A lot of people who are going to the gym for building muscle mass get this wrong…
They confuse “bodybuilding training” with “strength training”.
But training to build muscle and training to gain strength is NOT the same thing my friend!
Don’t get me wrong…strength training will make you stronger and it will help you pack on a little more size.
But if you’re trying to pack on LOTS of extra muscle, this type of training will actually hold you back from maximizing your muscle gains.
Here’s a simple way to correct this problem and turbo-charge your muscle building again…
Are YOU Making This Training Mistake When Building Muscle Mass…
Bottom line, if you want more muscle, STOP lifting weights like a powerlifter!
The powerlifter training approach is to go really heavy in your heavy duty exercises like squats, bench press, pulldowns, etc.
The typical repetition range for powerlifters is between 2–6 reps per set.
But if building muscle mass is your objective, you should train with a higher volume of repetitions to trigger growth.
This is going to not only target more muscle fibers for size gains, it’s going to jack up testosterone and growth hormone levels as well!
More anabolic hormones = more muscle mass!
How Many Reps Should You Target For Building Muscle Mass?
The “old school” bodybuilders like Ahhhhnold, would often knock out as many as 20 rep squat sets to pack on more mass.
That’s a lot, right?
For those starting out in bodybuilding, you should only strive for 3 to 5 sets of 12–15 reps for your mass building exercises.

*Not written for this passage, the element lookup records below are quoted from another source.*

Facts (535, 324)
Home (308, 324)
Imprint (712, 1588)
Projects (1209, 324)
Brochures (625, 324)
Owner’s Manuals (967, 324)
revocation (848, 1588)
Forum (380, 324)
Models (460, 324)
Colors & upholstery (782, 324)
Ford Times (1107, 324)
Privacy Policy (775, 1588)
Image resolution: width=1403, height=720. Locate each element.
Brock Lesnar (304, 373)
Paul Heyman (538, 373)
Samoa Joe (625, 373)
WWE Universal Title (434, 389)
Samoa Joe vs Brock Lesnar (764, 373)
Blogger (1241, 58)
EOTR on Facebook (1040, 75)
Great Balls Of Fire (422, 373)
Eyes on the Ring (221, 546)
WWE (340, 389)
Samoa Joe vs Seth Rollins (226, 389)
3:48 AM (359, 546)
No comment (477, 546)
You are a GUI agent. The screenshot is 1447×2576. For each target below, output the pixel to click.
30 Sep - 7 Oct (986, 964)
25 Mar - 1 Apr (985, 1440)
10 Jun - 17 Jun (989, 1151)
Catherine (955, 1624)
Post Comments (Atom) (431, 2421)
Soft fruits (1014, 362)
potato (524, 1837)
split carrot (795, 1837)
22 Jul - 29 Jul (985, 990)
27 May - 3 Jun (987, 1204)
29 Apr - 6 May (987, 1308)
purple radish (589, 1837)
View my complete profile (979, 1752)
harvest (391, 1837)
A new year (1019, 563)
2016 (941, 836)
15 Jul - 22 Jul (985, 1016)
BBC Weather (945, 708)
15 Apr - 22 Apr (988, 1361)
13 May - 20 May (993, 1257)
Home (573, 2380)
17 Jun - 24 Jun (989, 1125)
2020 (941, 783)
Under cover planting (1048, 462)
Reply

You’ll likely need to train with slightly lighter weights than you’re currently using, but the result will be higher levels of muscle-building hormones and more muscle.
I’d say it’s worth it, eh?
If you’re looking to take things to the next level, then we’ve had clients experiment with going as high as 50 REPS for a single set.
This is called “lactic acid training” and it’s one of the most intense training techniques you can use to really pump up your gains.
The hormone boost it gives you is huuuuuuuuuge!
But this training isn’t for “newbies”.
You should have at least 6 months experience in lifting weights before you try to take on any advanced mass building techniques like this one.
If your goal is building muscle mass, stick with the 12–15 rep range until you have enough training to take advantage of more advanced training strategies.